Let $\widetilde \Sigma$ and $\Sigma$ be closed, connected, and orientable surfaces, and let $f:\widetilde \Sigma \to \Sigma$ be a branched cover. For each branching point $x\in \Sigma$ the set of local degrees of $f$ at $f^{-1}(x)$ is a partition of the total degree $d$. The total length of the various partitions is determined by $\chi (\widetilde \Sigma )$, $\chi (\Sigma )$, $d$ and the number of branching points via the Riemann-Hurwitz formula. A very old problem asks whether a collection of partitions of $d$ having the appropriate total length (that we call a candidate cover) always comes from some branched cover. The answer is known to be in the affirmative whenever $\Sigma$ is not the $2$-sphere $S$, while for $\Sigma =S$ exceptions do occur. A long-standing conjecture however asserts that when the degree $d$ is a prime number a candidate cover is always realizable.
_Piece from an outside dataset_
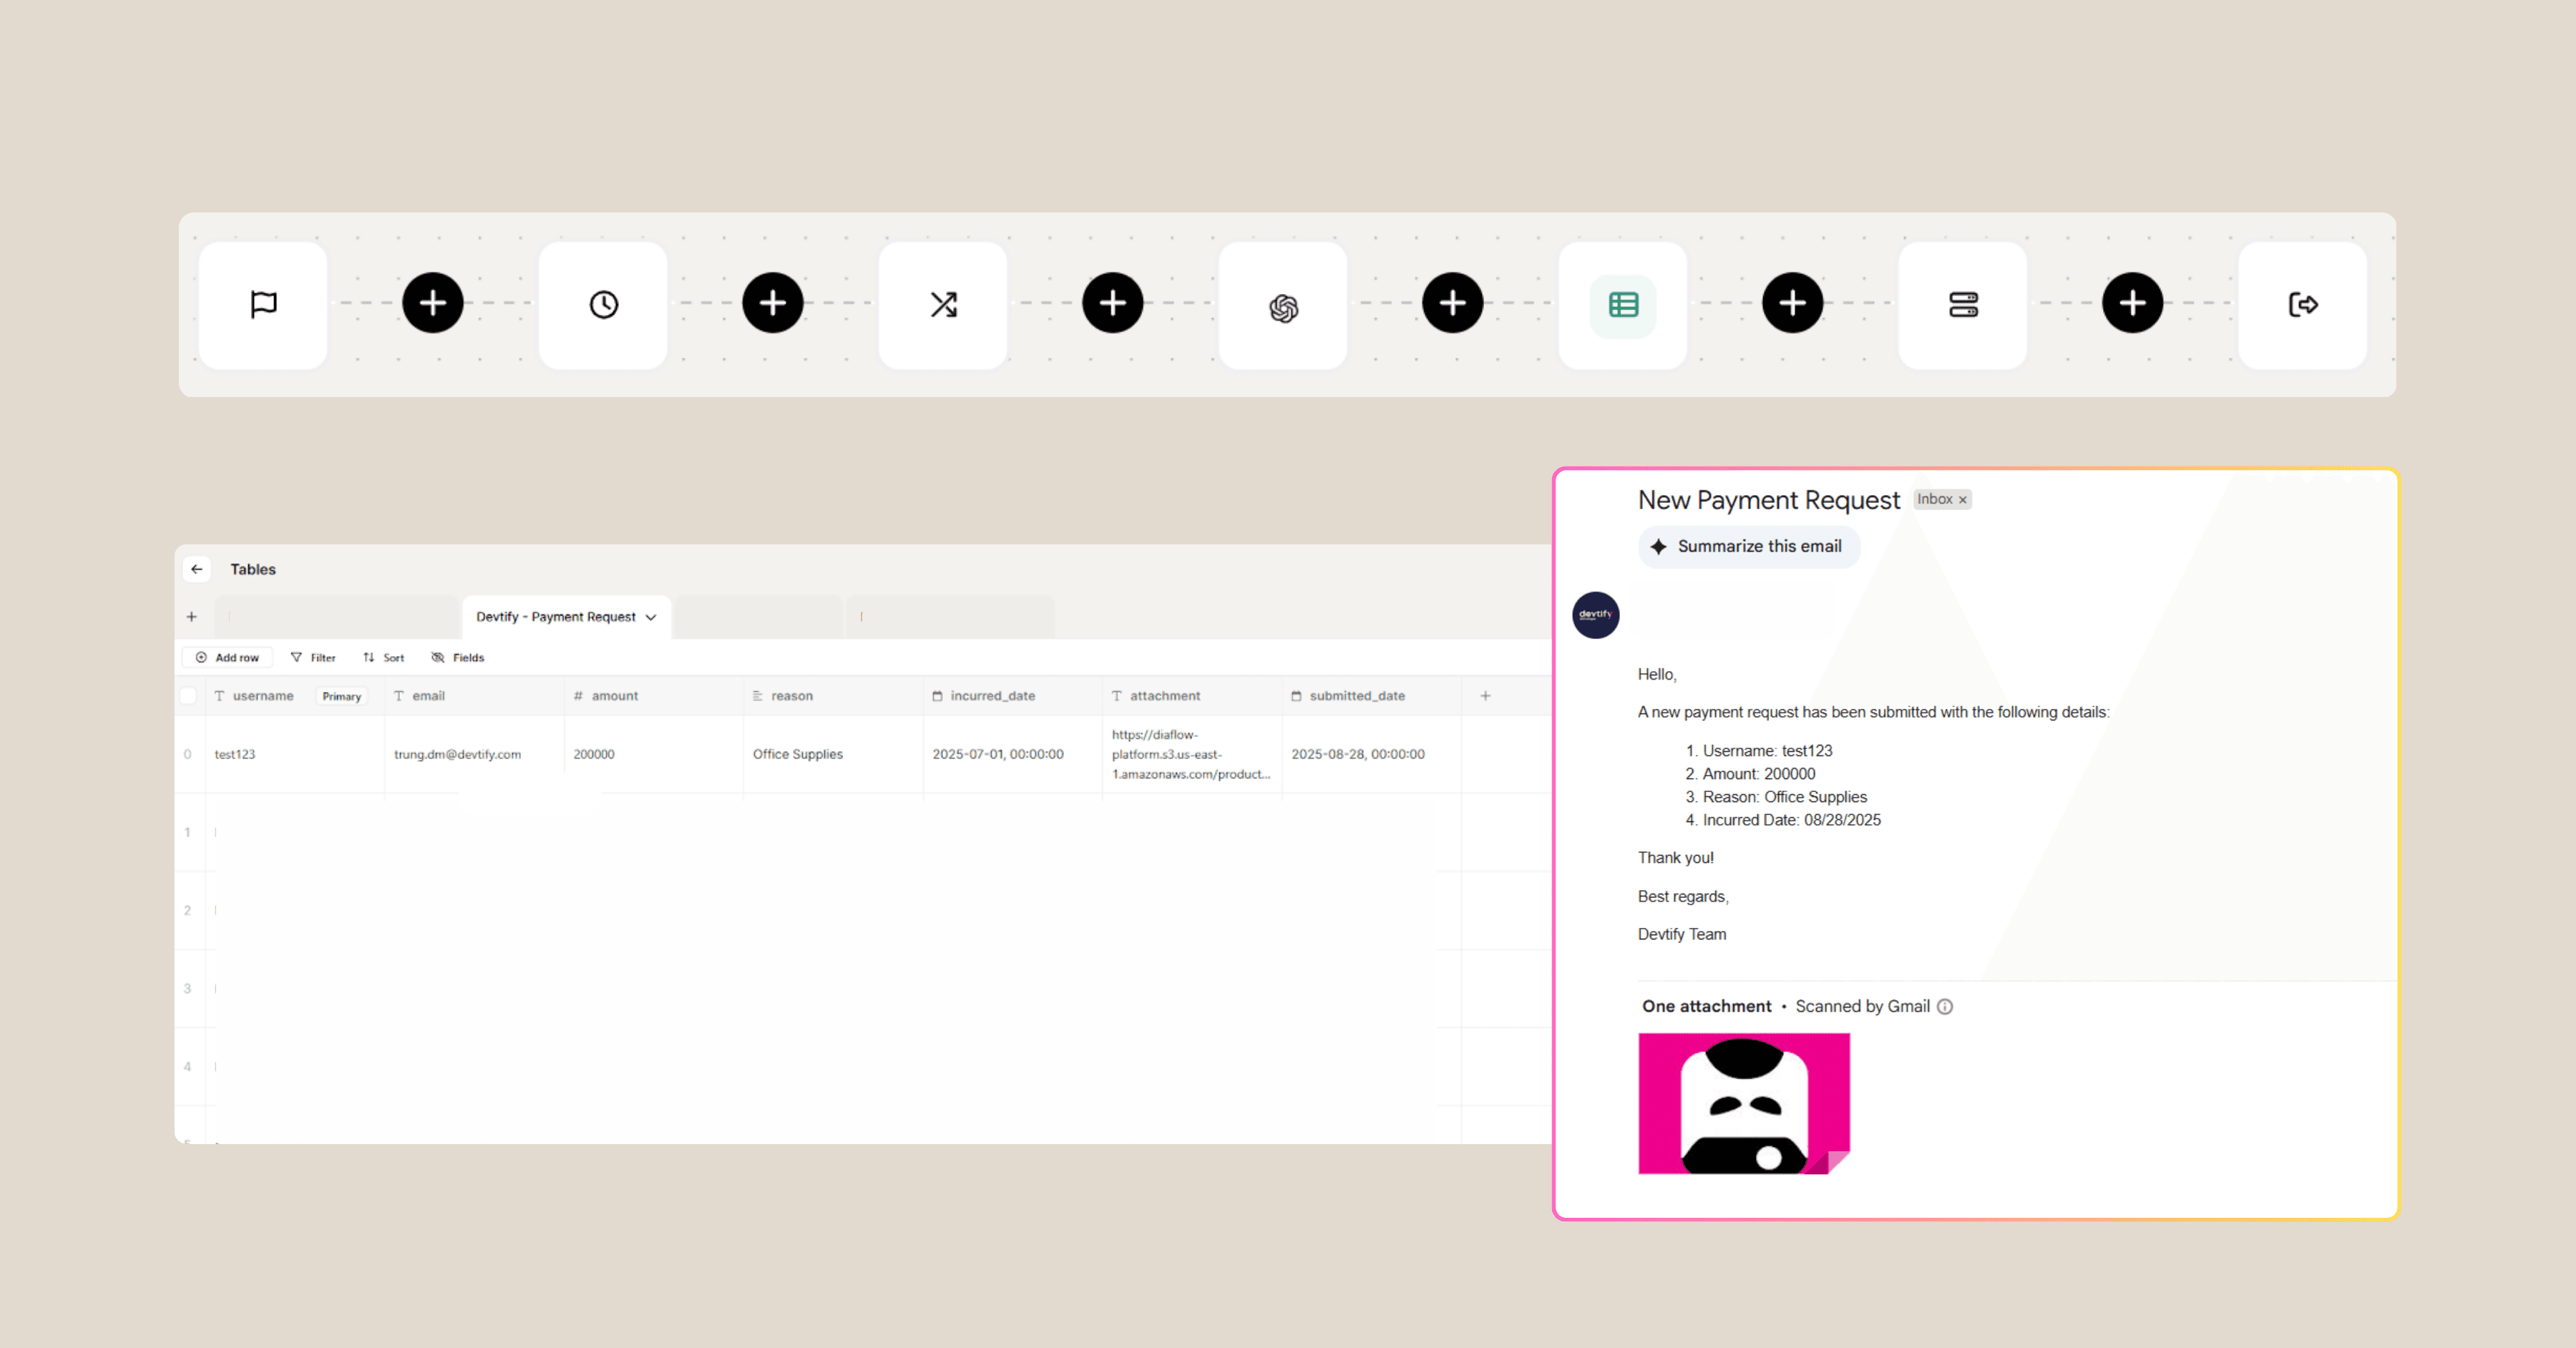
Task: Add a new table tab with plus
Action: click(192, 617)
In this paper we analyze the question from the point of view of the geometry of 2-orbifolds, and we provide strong supporting evidence for the conjecture. In particular, we exhibit three different sequences of candidate covers, indexed by their degree, such that for each sequence: The degrees giving realizable covers have asymptotically zero density in the naturals. Each prime degree gives a realizable cover.